Ald. Doug Biggs also pointed out that though the new ordinance creates guidelines for a new business or renewal applicant — it doesn't mean that just because these items are met satisfactorily the council has to approve a license.

"It doesn’t actually take away the prerogative of the council for reasons such as 'We don't feel this type of establish is appropriate for the city,'" Biggs said."(This) doesn't force us to grant a license just because they have complied with all of these stipulations."

The council will hold a public hearing regarding the ordinance during its Feb. 5 meeting, City Administrator Mark Grams said, adding that all existing license holders would be sent a notice about the meeting. The final draft would go before the council for approval at its Feb. 20 meeting.

Tim Schwister January 24, 2013 at 02:34 PM
This is ridiculous.
Tim Schwister January 24, 2013 at 02:40 PM
First of all, this is ridiculous. Requiring disclosure for approval of what kind of music will be played and what kind of food will be served is draconian and a violation of the idea of free enterprise. Requiring security cameras is also a violation of a businesses right to conduct their business the way they see fit within a privately owned building, much in the same way as the smoking ban is a violation of that right. The common council seems much too interested in making things easy for city officials than making businesses viable in this city. They could be seen to be actively discouraging increased tax revenue for the city as well as discouraging the creation of jobs.
Rik Kluessendorf January 24, 2013 at 05:22 PM
My biggest concerns are in Alderman Biggs' reported comments. If I'm understanding properly, he is saying that the new standards are good, provided we still have the ability to reject businesses simply for the fact that we don't like them (going back to the idea of arbitrariness, apparently). If we aren't streamlining the process and making it more transparent and clear to incoming businesses what they have to do to be approved... what's the point again?
Greg January 24, 2013 at 06:19 PM
Do events like Fish Day require a Liquor License?
Tim Schwister January 25, 2013 at 12:07 AM
Yes. They do. It is good for one day, and fairly inexpensive. Usually they are given to local clubs with no hesitation. The Kiwanis, Masons, and Lion's clubs, among others, do not have to deal with much scrutiny for a one day license. It's not really an issue.
Greg January 25, 2013 at 01:11 AM
It would be interesting if they had to comply with the requirements listed above.
Kathy February 03, 2013 at 10:40 PM
This is Koo Koo Crazy! I really coughed when I read that the plan must include what negative impact the business MIGHT have and how the business plans to deal with it. Boy - nothing says Port is open for businesslike this! Festivals - Yup, port festivals fill out paperwork with list of names and PRESTO! Approved. I was listed for Maritime Festival, did not even know, was not asked for Drivers Lisc. Birth date nothing but my name appeared. Go figure. Fish Day literally owns the city for a day.
Greg Huegerich February 05, 2013 at 08:20 PM
Maybe the emphasis should be on the renewal process, not the initial license application/allocation?
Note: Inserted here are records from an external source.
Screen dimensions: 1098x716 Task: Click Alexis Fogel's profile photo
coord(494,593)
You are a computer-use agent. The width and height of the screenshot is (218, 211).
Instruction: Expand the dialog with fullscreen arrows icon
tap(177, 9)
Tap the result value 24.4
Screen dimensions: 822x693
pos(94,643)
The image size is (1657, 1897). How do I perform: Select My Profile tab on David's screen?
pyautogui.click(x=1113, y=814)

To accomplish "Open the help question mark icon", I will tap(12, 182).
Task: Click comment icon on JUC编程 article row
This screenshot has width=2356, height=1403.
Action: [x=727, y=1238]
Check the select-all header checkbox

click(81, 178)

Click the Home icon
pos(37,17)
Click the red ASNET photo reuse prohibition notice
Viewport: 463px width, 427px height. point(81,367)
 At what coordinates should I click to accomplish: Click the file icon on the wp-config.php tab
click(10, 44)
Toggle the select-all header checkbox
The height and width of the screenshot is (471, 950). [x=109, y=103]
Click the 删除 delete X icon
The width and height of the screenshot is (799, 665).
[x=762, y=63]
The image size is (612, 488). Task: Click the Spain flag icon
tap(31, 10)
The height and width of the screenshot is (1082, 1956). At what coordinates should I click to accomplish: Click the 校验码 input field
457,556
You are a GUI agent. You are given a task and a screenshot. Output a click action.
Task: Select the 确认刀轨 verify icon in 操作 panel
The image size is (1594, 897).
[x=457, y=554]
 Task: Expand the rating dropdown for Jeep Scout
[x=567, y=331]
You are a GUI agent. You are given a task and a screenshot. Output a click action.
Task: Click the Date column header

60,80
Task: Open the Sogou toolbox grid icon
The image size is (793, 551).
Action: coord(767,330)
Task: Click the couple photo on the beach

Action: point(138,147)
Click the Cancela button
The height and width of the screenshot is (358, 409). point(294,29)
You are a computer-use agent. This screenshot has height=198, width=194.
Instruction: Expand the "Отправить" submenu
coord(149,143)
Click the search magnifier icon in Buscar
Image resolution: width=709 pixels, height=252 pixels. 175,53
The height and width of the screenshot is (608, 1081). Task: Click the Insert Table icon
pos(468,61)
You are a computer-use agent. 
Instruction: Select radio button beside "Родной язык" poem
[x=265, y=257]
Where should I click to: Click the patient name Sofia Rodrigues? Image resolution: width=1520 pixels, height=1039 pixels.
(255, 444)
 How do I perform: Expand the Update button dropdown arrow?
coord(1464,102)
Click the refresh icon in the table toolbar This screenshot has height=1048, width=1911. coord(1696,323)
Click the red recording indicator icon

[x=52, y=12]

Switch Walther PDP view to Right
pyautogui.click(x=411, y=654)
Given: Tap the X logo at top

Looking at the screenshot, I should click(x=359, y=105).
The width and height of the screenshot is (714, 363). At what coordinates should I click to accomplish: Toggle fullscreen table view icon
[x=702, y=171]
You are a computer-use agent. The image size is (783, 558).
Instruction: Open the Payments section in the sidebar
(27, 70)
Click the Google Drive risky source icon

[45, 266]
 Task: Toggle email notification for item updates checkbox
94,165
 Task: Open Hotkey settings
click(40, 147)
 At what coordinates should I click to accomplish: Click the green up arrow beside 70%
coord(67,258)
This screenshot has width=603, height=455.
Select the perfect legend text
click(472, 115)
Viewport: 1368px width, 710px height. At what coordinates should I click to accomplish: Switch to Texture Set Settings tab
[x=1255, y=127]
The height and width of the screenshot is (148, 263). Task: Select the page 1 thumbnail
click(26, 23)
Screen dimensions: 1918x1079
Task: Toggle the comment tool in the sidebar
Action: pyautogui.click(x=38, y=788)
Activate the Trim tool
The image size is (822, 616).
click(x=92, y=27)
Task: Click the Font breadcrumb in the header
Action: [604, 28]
It seems to me, many of the problems faced with some of the older bars in the area built up over time and were not immediate issues. Having a few extra hooks to deny a renewal would mean they could take a softer approach to a place opening up for the first time. My guess is, the extra scrutiny on new applicants comes from the fact that its very difficult for the council to deny a renewal if the establishment becomes a problem. I'm really only ok with the security camera thing if it gets applied to all license renewal requests as well as the initial applicants.